This blog provides an informal forum for terrestrial invertebrate watchers to post recent sightings of interesting observations in the southern Vancouver Island region. Please send your sightings by email to Jeremy Tatum (tatumjb352@gmail.com). Be sure to include your name, phone number, the species name (common or scientific) of the invertebrate you saw, location, date, and number of individuals. If you have a photograph you are willing to share, please send it along. Click on the title above for an index of past sightings.The index is updated most days.

2022 April 16

2022 April 16

    April Butterfly Count.  For information on April’s Butterfly Count, scroll down to yesterday’s posting, April 15, to see Gordon’s announcement.

 

Aziza Cooper writes:  Yesterday, April 15, I saw a Mourning Cloak fly across Quadra Street near the corner of Tattersall Road. On Monday, April 11 I saw two Cabbage Whites,  and on April 15, I saw one more Cabbage White. Those are the only butterflies I’ve seen this year so far.  Aziza continues:  Here’s a photo of a tiny beetle, from my apartment on Salsbury Way near Tattersall. I took it on April 6.

 

Anthrenus verbasci (Col.: Dermestidae)  Aziza Cooper

 

Rosemary Jorna writes:  I am sending a number of views of the same bumble bee near the Charters Creek trestle in the Sooke Hills.   I left home in sunshine , hoping for butterflies, but I got grey, cool and sprinkles of rain.   The bee was the only insect.

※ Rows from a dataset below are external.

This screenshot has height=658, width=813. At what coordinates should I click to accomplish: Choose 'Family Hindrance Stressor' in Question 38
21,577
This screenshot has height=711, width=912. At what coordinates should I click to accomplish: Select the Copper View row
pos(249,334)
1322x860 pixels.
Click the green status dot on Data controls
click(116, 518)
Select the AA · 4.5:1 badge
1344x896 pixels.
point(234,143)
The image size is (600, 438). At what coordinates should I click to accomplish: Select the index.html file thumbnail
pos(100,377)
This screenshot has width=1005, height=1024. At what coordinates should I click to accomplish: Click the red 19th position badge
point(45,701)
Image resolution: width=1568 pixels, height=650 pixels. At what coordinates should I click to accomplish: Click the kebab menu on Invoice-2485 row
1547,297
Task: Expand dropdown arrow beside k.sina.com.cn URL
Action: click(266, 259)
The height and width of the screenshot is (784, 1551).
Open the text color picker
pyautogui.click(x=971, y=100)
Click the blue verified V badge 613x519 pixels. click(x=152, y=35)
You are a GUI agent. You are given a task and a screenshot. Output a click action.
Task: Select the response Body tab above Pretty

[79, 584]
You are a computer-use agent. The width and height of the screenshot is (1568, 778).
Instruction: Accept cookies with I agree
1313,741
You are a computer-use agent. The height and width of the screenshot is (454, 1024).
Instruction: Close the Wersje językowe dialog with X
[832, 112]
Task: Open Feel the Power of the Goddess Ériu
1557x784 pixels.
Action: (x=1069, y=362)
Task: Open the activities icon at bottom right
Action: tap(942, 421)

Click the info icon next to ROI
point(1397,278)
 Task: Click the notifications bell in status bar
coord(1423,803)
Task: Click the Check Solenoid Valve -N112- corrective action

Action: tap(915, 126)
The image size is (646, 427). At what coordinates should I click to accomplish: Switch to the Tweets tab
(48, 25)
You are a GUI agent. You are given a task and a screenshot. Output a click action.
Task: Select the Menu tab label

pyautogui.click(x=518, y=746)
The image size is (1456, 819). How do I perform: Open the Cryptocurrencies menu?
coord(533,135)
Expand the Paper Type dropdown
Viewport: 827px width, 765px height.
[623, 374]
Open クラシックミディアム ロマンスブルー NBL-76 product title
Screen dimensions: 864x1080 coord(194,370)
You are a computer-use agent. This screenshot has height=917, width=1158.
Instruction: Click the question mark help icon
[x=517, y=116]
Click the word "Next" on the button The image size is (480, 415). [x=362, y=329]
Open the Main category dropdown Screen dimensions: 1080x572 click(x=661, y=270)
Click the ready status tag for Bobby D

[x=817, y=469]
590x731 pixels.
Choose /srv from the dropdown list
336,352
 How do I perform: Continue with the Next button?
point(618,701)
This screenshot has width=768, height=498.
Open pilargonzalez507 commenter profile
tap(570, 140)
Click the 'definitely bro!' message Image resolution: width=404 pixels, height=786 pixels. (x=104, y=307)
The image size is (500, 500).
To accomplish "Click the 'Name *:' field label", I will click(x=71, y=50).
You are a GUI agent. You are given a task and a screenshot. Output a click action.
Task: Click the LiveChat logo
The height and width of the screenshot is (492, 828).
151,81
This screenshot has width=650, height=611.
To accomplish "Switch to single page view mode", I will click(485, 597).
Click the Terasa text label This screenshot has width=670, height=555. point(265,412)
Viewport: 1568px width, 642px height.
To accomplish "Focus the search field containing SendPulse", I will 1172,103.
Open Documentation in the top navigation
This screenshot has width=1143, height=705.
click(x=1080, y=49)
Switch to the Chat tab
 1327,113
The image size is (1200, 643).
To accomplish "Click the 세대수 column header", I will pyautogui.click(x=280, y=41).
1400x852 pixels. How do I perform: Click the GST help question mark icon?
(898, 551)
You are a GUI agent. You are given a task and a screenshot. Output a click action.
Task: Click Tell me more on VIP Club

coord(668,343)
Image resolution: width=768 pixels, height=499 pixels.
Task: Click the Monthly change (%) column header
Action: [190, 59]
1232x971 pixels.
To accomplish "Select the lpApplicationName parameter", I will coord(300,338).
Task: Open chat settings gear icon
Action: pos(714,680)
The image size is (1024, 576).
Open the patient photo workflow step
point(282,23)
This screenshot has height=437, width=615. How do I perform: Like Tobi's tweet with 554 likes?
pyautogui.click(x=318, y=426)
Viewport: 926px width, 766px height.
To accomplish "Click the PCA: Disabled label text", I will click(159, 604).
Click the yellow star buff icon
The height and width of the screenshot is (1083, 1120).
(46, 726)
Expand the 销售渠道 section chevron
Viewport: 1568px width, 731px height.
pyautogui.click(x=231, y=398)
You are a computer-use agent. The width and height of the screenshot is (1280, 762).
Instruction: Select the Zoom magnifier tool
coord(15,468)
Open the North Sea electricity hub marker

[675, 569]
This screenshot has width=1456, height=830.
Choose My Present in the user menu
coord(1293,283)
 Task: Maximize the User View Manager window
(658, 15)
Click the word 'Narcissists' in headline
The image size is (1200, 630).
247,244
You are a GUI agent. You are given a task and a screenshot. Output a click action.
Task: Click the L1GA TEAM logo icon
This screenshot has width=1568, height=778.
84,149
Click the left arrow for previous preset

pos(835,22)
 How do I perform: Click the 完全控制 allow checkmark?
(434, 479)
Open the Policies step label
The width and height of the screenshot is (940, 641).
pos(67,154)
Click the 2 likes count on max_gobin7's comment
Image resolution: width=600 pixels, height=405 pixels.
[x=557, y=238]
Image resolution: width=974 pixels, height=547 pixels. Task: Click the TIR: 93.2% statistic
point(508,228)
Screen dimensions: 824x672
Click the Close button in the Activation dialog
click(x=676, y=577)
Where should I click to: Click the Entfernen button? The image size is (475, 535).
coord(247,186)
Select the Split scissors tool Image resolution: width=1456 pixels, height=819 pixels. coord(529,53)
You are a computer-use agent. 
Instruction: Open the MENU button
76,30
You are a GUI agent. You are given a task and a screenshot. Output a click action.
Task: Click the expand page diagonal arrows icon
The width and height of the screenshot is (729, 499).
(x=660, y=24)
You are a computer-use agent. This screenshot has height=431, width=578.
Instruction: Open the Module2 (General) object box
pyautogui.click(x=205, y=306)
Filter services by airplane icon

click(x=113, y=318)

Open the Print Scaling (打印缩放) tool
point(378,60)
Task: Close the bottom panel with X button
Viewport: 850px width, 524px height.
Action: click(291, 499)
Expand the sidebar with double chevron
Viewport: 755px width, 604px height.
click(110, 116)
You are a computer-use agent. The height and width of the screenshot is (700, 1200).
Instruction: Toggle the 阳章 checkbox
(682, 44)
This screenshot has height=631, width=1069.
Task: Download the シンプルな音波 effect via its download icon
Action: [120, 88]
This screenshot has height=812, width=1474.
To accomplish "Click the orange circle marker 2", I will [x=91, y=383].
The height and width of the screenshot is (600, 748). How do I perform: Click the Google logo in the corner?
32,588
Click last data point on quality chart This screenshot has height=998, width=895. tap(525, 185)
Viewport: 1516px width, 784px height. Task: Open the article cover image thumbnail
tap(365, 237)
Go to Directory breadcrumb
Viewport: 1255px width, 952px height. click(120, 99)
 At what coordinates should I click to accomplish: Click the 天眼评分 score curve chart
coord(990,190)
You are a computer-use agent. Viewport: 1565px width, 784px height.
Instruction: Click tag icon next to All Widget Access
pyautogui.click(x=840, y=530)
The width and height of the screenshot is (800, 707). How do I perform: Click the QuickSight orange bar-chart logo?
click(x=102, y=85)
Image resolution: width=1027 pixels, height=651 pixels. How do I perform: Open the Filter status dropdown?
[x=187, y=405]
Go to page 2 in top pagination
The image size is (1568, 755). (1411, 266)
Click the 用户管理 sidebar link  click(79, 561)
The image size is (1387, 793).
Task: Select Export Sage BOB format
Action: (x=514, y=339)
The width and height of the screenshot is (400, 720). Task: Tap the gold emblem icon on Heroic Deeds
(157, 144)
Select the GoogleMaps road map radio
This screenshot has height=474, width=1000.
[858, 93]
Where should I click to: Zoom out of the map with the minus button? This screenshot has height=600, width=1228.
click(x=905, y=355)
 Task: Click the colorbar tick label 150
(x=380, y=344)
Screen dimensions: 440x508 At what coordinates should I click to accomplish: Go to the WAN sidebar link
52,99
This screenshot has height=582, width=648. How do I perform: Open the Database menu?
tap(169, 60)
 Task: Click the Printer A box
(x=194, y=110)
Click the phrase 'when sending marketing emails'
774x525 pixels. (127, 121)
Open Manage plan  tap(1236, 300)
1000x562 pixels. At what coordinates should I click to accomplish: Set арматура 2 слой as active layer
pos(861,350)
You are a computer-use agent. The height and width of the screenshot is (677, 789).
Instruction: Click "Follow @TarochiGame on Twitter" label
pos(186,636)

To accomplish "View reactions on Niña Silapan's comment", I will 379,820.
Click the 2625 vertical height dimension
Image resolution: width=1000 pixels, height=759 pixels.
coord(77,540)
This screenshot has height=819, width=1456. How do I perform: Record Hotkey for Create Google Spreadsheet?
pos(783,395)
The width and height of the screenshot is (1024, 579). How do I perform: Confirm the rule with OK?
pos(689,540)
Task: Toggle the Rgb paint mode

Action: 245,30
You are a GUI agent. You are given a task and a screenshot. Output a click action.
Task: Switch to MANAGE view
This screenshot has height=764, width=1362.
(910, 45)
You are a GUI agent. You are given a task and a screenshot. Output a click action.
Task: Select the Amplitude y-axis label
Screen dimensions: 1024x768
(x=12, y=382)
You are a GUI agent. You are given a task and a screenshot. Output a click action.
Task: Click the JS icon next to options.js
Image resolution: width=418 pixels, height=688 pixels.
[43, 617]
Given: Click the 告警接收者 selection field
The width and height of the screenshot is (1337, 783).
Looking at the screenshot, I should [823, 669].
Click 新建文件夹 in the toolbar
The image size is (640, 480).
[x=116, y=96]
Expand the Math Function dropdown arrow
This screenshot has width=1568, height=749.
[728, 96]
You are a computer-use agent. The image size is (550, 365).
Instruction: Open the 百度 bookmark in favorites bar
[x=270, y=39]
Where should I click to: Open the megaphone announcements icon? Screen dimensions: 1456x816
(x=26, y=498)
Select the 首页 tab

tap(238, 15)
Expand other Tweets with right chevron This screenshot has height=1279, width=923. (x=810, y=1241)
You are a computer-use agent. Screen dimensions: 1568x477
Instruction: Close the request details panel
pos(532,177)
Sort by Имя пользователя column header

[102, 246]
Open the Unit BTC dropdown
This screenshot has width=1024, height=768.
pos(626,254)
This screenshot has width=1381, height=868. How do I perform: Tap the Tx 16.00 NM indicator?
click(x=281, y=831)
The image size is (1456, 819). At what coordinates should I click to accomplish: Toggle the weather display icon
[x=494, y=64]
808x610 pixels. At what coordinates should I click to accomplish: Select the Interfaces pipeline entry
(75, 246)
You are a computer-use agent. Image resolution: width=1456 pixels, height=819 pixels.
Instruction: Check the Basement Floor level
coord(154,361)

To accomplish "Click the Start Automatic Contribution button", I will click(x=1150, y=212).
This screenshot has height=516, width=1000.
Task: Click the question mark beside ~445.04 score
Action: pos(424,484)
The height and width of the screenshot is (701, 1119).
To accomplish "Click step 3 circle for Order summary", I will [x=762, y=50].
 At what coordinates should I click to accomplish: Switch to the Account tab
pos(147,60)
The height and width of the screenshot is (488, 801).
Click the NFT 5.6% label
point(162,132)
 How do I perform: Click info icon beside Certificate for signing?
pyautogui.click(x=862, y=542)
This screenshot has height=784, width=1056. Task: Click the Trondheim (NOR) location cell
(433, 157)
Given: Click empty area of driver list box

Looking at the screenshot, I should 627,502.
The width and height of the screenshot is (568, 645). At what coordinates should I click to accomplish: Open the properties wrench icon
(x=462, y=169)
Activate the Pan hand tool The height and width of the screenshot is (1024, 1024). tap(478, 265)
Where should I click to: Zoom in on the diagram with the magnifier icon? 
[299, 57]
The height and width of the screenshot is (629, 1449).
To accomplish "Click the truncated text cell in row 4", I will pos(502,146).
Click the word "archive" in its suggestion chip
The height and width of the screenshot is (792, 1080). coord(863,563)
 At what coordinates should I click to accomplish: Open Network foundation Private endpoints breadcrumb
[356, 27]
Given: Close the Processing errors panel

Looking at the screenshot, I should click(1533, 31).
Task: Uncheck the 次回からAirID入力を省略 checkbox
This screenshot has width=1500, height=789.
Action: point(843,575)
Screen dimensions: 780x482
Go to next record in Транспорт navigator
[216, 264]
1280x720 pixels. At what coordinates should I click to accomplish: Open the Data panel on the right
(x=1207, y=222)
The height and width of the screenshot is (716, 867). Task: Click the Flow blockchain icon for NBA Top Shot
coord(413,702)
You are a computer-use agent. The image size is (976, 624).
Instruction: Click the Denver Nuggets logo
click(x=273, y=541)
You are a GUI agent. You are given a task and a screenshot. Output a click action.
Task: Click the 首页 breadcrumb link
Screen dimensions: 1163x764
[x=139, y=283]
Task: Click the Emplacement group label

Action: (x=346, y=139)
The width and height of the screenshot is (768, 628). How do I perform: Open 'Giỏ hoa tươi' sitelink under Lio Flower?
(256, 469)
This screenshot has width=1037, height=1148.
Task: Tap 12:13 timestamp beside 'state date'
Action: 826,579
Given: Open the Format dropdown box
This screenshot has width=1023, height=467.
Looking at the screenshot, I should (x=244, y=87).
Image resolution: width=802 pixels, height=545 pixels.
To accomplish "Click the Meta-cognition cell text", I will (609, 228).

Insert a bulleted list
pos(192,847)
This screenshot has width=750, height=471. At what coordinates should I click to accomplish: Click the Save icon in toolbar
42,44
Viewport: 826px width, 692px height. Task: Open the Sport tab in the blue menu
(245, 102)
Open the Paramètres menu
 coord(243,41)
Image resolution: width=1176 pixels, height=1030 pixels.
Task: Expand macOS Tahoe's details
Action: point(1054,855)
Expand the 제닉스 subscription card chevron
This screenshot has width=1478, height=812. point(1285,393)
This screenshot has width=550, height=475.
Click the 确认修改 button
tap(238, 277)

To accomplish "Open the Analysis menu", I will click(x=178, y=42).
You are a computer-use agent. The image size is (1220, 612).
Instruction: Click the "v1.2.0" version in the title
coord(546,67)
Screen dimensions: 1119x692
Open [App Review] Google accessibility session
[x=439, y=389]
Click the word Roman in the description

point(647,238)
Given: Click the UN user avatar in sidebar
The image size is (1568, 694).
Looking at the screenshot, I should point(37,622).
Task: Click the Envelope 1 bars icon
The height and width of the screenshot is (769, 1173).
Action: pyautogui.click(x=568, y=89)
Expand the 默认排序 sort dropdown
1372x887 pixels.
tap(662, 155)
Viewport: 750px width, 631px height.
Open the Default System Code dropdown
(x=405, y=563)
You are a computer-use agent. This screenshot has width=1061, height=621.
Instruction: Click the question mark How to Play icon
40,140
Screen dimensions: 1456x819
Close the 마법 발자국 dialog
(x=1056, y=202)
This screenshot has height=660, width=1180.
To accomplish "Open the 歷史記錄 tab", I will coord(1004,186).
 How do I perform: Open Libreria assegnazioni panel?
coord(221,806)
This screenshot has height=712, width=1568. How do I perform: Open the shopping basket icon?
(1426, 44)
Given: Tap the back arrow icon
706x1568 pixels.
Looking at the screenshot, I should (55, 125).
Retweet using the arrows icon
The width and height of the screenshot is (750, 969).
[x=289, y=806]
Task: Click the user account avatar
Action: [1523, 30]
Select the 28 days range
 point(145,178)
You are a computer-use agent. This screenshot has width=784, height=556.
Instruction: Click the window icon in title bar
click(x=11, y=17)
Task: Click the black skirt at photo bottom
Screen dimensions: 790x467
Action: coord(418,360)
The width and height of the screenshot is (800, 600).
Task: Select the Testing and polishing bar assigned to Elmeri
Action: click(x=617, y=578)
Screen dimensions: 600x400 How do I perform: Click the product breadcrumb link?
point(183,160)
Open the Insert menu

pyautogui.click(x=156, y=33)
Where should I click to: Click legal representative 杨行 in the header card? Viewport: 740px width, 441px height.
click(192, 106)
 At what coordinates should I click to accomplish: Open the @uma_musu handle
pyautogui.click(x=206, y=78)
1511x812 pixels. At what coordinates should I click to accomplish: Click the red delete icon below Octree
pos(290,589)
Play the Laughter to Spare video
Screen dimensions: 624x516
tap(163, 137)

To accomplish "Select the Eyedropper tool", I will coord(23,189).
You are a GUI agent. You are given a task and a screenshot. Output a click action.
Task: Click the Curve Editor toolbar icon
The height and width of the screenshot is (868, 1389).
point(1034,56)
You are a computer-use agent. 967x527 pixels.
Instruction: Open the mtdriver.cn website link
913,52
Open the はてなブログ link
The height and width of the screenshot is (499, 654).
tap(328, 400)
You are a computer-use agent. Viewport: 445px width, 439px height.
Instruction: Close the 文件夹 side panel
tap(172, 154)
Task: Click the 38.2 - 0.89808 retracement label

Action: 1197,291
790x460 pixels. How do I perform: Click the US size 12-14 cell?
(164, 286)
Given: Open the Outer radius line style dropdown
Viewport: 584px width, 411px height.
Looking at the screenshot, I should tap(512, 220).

The flowers were lovely.

 

Thanks to Gordon Hart for identifying the bee as the Vancouver Bumble Bee.  A lumper taxonomist would regard it as a subspecues of Bombus bifarius, namely  B. b. vancouverensis;  whereas a splitter would give it full species status as Bombus vancouverensisPerhaps from a sense of local pride (supported by an impression that the splitters are currently winning, believing that true bifarius is restricted to a few southern U.S. States) we’ll label it in this site as Bombus vancouverensis. There are previous records in this site – In 2020 they were labelled B. bifarius;  in 2021 they were labelled B. vancouverensis.